§ **What you will do**
Please rewrite the records below, replacing "agent" with "assistant" and keeping everything else unchanged. Leave the pictures out of your answer.

Click-target records:
++++++

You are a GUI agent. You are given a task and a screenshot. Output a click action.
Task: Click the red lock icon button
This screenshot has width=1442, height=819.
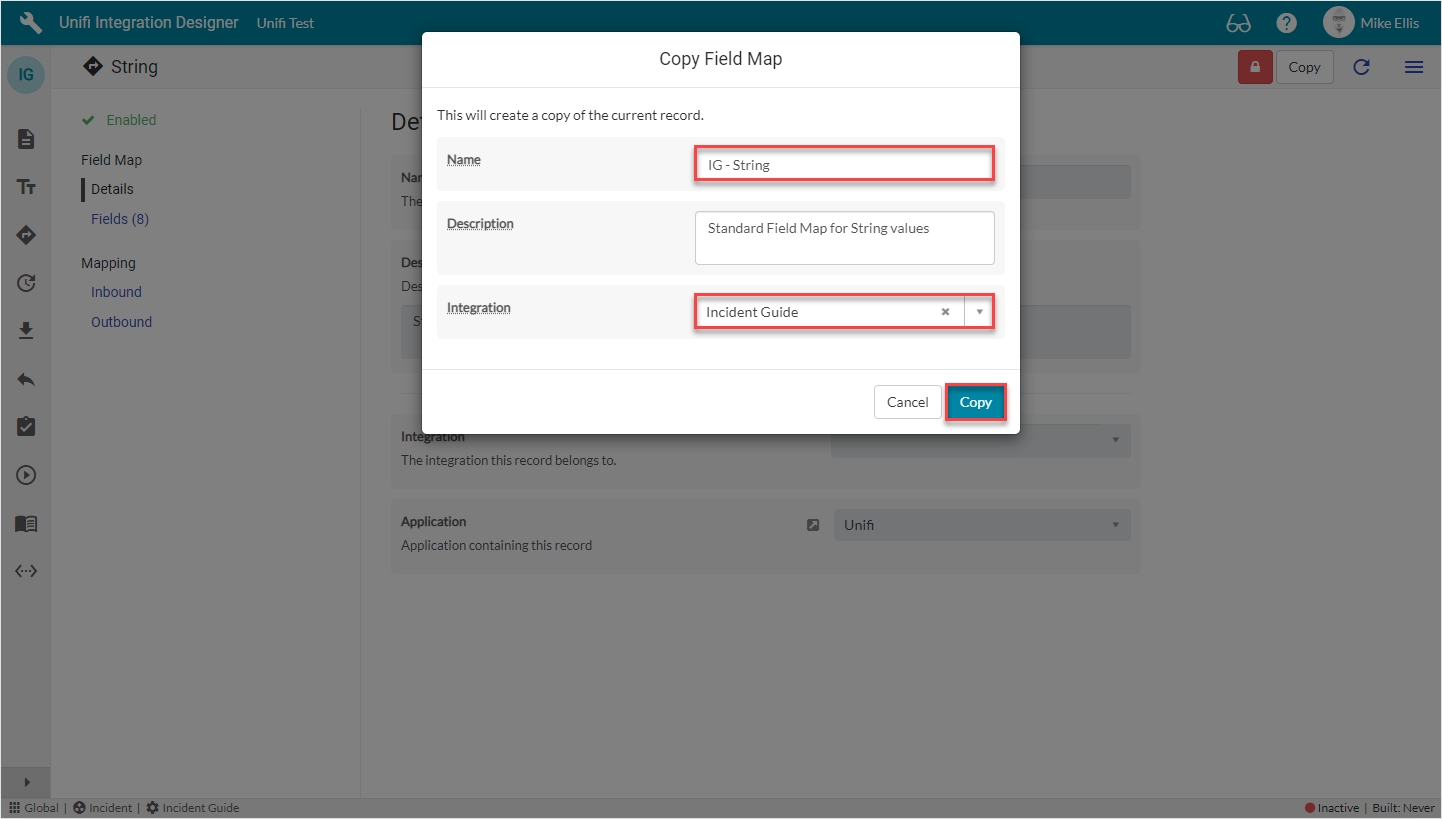1254,67
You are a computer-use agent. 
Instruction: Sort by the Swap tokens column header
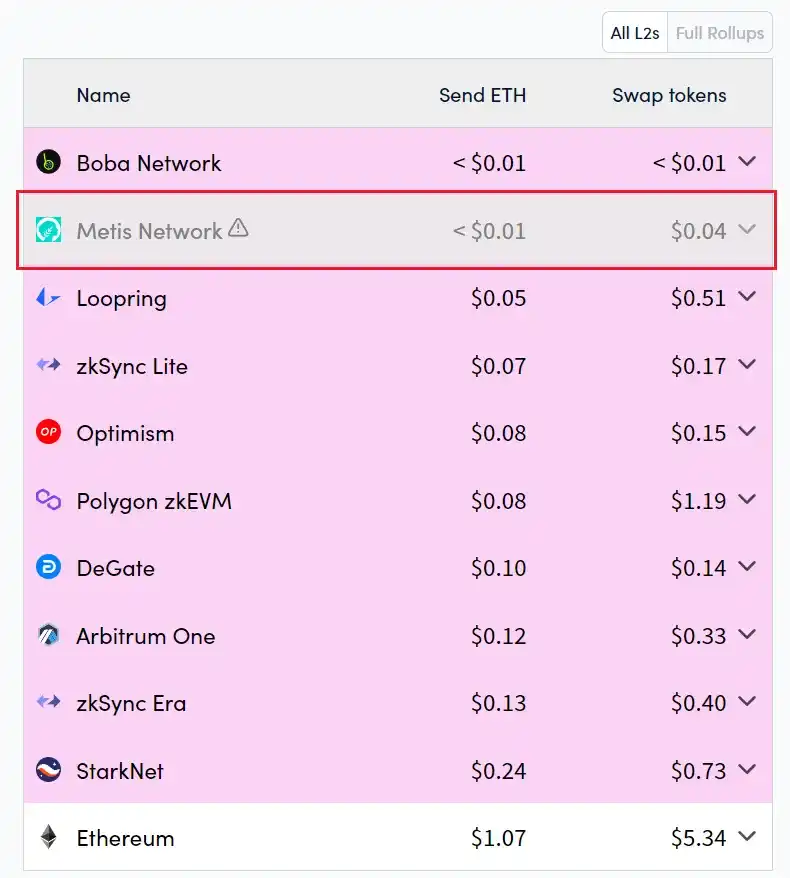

++++++

§ **Written solution**
You are a GUI assistant. You are given a task and a screenshot. Output a click action.
Task: Click the red lock icon button
This screenshot has width=1442, height=819.
1254,67
You are a computer-use assistant. 
Instruction: Sort by the Swap tokens column header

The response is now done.